Global and local randomisation

We test whether the app capacity Capps is a consequence of time constraints by applying two randomisation techniques previously proposed for the mobility space4. Let X and Y be two users with daily usage of apps DX = [dX,t, dX,t+1, …, dX,t+n] and DY = [dY,t, dY,t+1, …, dY,t+n] the two randomisation strategies are:

  • Local. We permute the order of the sliding observation windows at random. For example we shuffle the two original time-series of X and Y: DX = [dX,t+5, dX,t, …, dX,t+1] and DY = [dY,t, dY,t+n, …, dY,t+1].

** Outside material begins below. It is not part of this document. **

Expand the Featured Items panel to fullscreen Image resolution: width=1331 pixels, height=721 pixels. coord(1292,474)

  • Global. We permute an individual’s data across the entire data. For example: DX = [dY,t, dX,t+1, …, dY,t+n] and DY = [dY,t, dY,t+1, …, dX,t+n] (Note the shuffle appendix of the last element in the sequence).

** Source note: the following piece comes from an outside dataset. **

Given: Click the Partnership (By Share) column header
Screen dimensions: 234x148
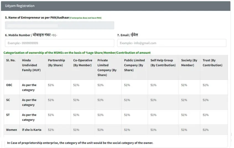Looking at the screenshot, I should (56, 63).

Cross-domain strategy prediction

We predict people’s strategy from the app domain to the mobility domain and vice-versa with a Random Forest classifier. The training and evaluation are done in a 5-fold Cross-validation fashion. The classifier has 50 estimators, uses all features with sample bootstrapping and trees are grown until there is one sample per leaf (implemented with the scikit-learn framework42 v0.19 using parameters: n_estimators = 50, bootstrap = True, min_samples_leaf = 1, max_features_leaf = None and all other parameters set to default). We also tested for other hyper-parameters with a Grid search strategy without finding significant improvements. We rely on the F1-score as evaluation metric, since it balances the precision and recall of the model. As the task is a multi-class classification with three classes (explorer, keeper and other) the F1-score reported in the manuscript is micro averaged. Results with the macro-averaged F1-score can be found in the SI Table S6. In the same table, we report the results for an alternative model based on a multinomial Logistic Regression and a baseline, which randomly predicts the class by respecting the training set’s class distribution. The Logistic regression model is trained with a lbfgs solver and weights for class imbalance. As shown in the Table, Random Forests deliver the best performance.